Element and text location data
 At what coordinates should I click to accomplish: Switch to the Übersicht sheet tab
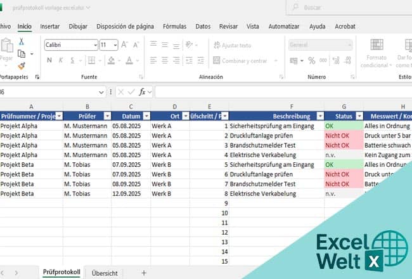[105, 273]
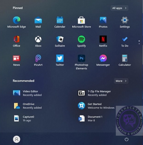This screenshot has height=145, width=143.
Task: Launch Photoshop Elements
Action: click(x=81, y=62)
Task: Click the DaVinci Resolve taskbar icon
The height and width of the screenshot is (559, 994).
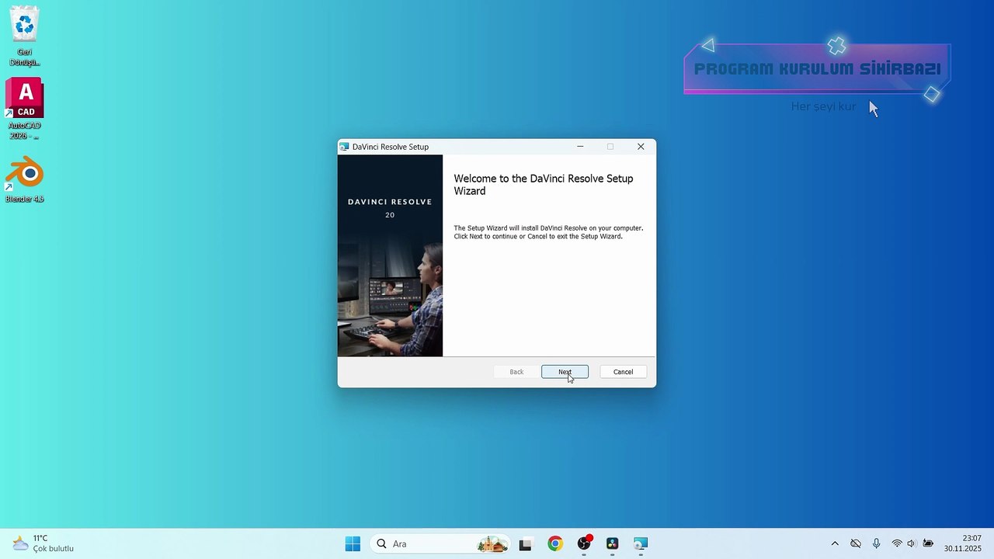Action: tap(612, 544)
...
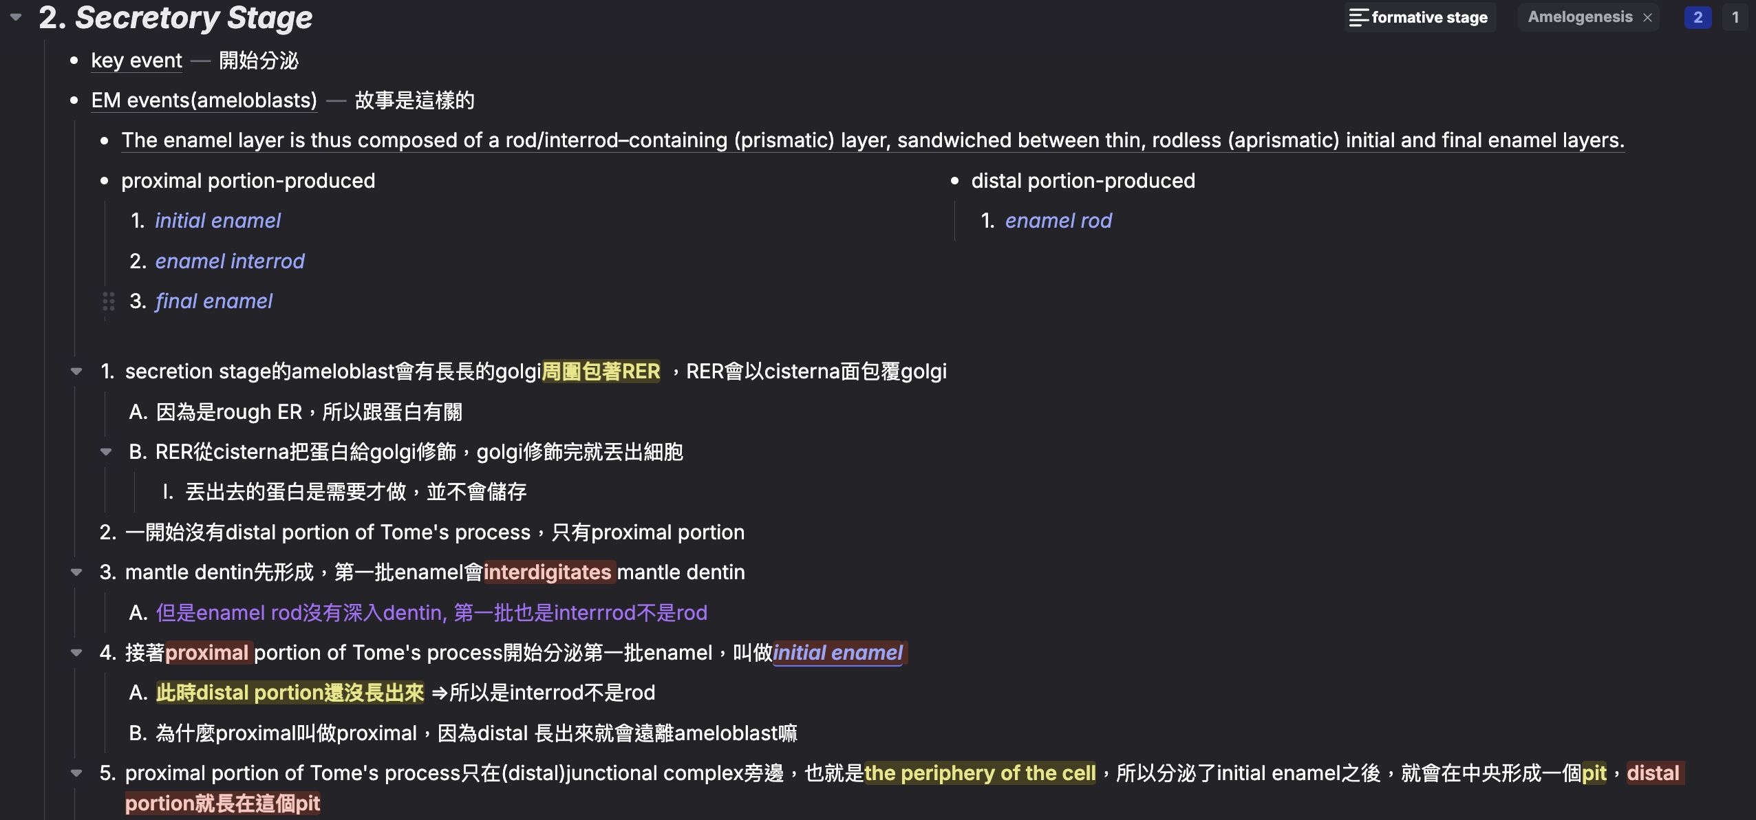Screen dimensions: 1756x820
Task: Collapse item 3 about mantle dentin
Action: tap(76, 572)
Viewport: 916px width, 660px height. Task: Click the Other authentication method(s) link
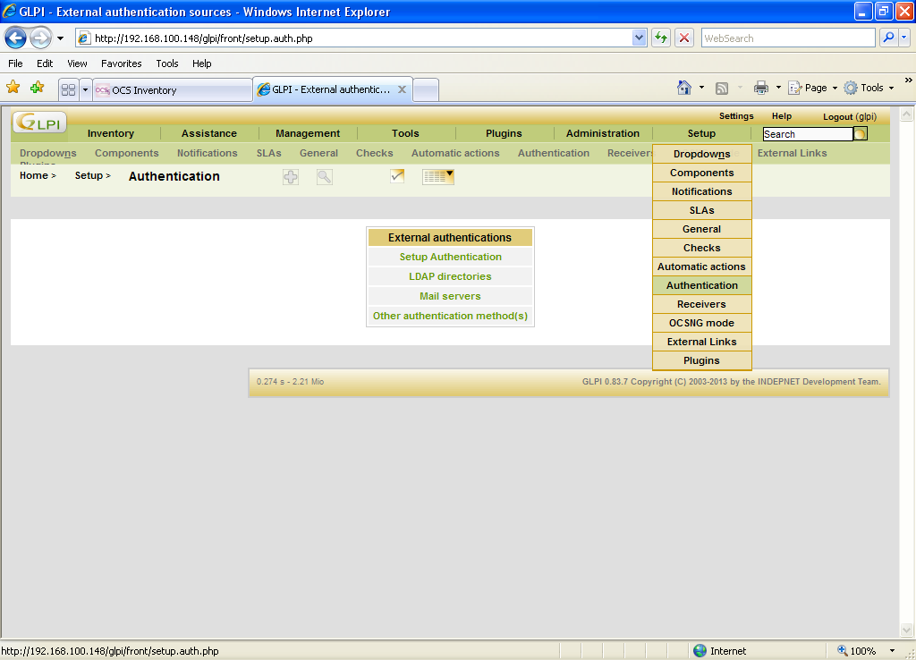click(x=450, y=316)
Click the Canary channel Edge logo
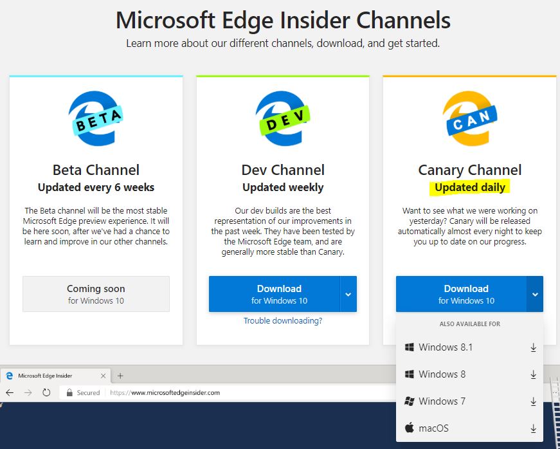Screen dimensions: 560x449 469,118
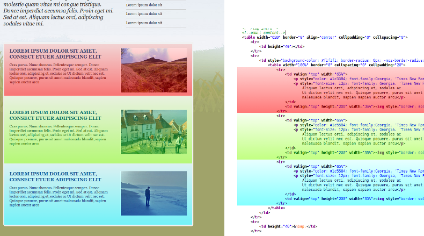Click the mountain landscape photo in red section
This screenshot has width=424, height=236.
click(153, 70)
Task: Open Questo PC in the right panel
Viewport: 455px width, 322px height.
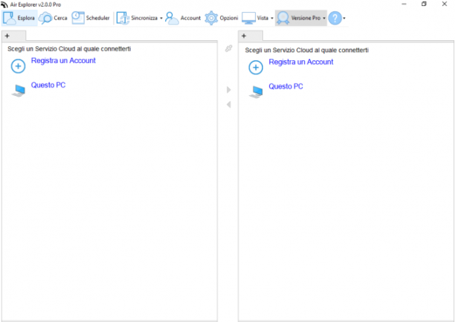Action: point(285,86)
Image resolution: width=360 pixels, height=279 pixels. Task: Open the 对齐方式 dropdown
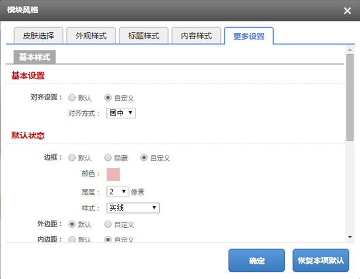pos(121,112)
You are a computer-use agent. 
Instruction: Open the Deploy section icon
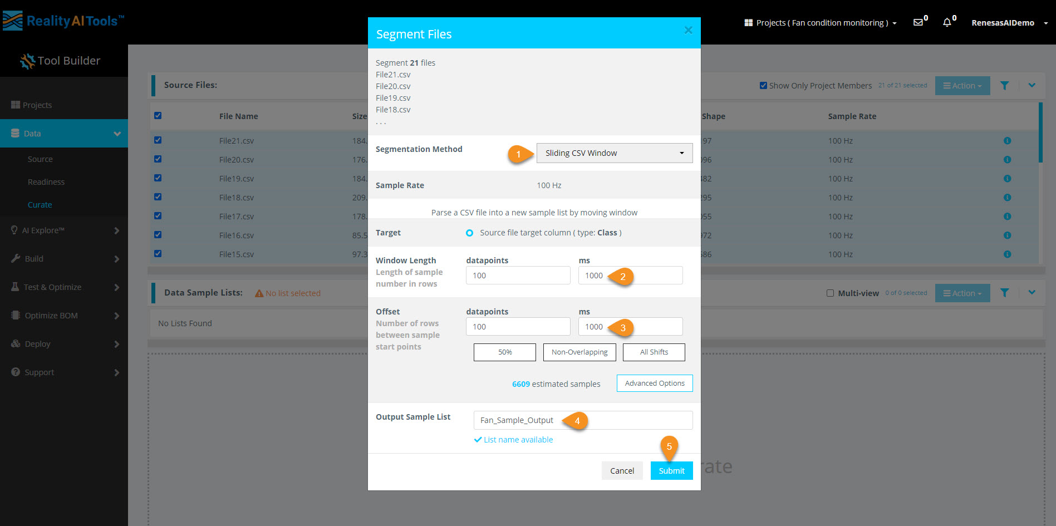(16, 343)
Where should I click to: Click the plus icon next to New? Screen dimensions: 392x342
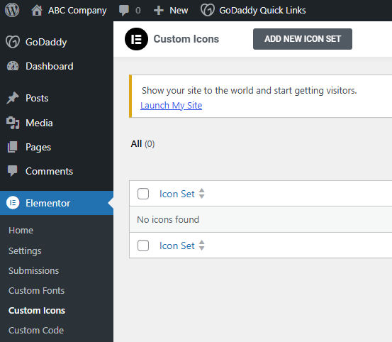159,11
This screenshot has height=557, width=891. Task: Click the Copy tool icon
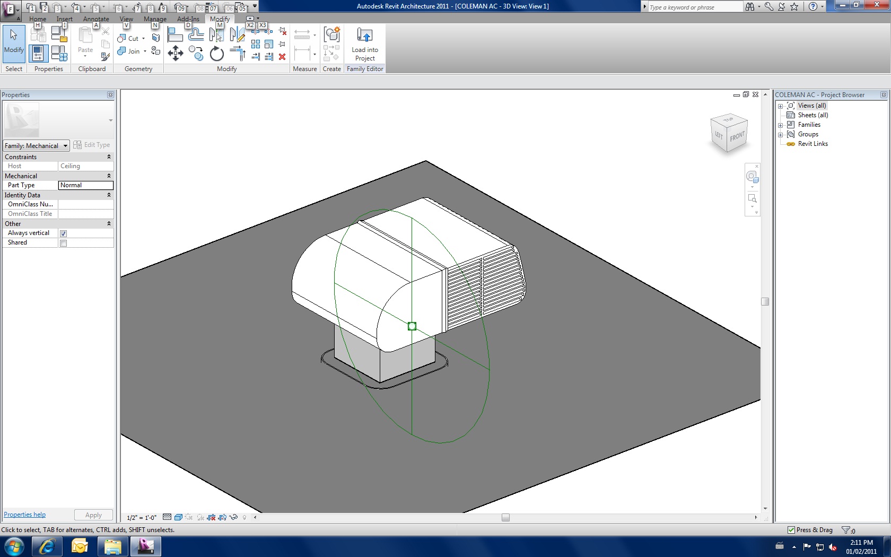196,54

> **WHAT THE TASK REQUIRES**: Print the lines above exactly, from the line with "Task: Click the DaVinci Resolve taskbar icon" up to and including the line with "Action: tap(612, 544)". Omit the pictures from your answer.

> **OUTPUT BELOW**:
Task: Click the DaVinci Resolve taskbar icon
The height and width of the screenshot is (559, 994).
Action: tap(612, 544)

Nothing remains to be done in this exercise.